Shave Ice Safari

One of my favorite things about Kaanapali is the Beach Walk. It’s a rare day that doesn’t see us walk there at least a short distance (even if it’s only getting from one part of the Westin Kaanapali Ocean Villas complex to another). Most of the walk is near the beach; lots of it goes past hotels and shopping.

Today, we decided to walk the southern part of the trail. Our goal was Ululani’s Shave Ice at the Hyatt Regency, about three miles away.

We took our time and enjoyed the scenery, flora, and fauna that we saw along the way, starting with these Java Sparrows.

The ocean was a beautiful blue, and so was the sky. Moloka’i and Lanai were visible in the distance.

This is all that’s left of the Keka’a Landing Pier near Black Rock.
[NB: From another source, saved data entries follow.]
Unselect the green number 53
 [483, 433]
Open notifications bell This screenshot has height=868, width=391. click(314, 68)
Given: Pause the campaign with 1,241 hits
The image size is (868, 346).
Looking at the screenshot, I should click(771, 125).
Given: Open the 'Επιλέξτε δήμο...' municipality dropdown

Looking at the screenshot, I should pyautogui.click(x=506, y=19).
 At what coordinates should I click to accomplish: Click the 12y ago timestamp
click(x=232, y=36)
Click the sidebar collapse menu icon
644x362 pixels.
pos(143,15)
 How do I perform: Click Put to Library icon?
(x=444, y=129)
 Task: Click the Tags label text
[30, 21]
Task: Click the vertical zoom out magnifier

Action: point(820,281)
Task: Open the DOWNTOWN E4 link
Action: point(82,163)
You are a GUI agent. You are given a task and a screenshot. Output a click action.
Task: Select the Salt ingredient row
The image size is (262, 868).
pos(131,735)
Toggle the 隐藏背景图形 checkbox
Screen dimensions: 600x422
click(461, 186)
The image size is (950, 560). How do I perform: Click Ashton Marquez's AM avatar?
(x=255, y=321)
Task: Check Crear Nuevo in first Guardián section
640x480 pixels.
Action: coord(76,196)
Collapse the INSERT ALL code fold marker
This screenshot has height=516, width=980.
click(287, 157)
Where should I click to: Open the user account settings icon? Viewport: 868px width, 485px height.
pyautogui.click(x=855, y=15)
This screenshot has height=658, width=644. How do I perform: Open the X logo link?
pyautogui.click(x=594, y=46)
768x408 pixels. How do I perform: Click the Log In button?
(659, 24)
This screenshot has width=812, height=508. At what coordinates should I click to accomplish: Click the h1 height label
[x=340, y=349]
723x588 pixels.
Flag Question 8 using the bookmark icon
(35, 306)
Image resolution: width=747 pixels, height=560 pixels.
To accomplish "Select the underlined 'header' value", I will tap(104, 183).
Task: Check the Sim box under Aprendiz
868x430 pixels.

We couldn’t ignore the hibiscus flowers blooming all along the path.

It looked like it would be a great day to go parasailing (not that I’m likely to do it!).

In past years, we’ve been able to go the entire distance on pavement or boardwalk, but a large stretch of the beach walk fell into the ocean a couple of months ago! We walked along the beach until the path resumed (we could have taken a detour inland, but what fun would that have been?).

Finally, we reached our goal and enjoyed a delicious (but non-photogenic) shave ice.

We continued on the path until its end at the south edge of the Hyatt property. We went into the Hyatt to enjoy their koi and penguins.

On the way out of the Hyatt, we noticed a cockatoo (Madison) in a cage. Apparently she’s been there for a few years, but I don’t remember seeing her before.

I guess I’m a real sucker for orange hibiscus. Here’s another one.

As we neared our resort, we saw a few more birds of interest – Great Egrets and Common Mynahs.

All in all, we walked more than 10km for shave ice – and it was worth it!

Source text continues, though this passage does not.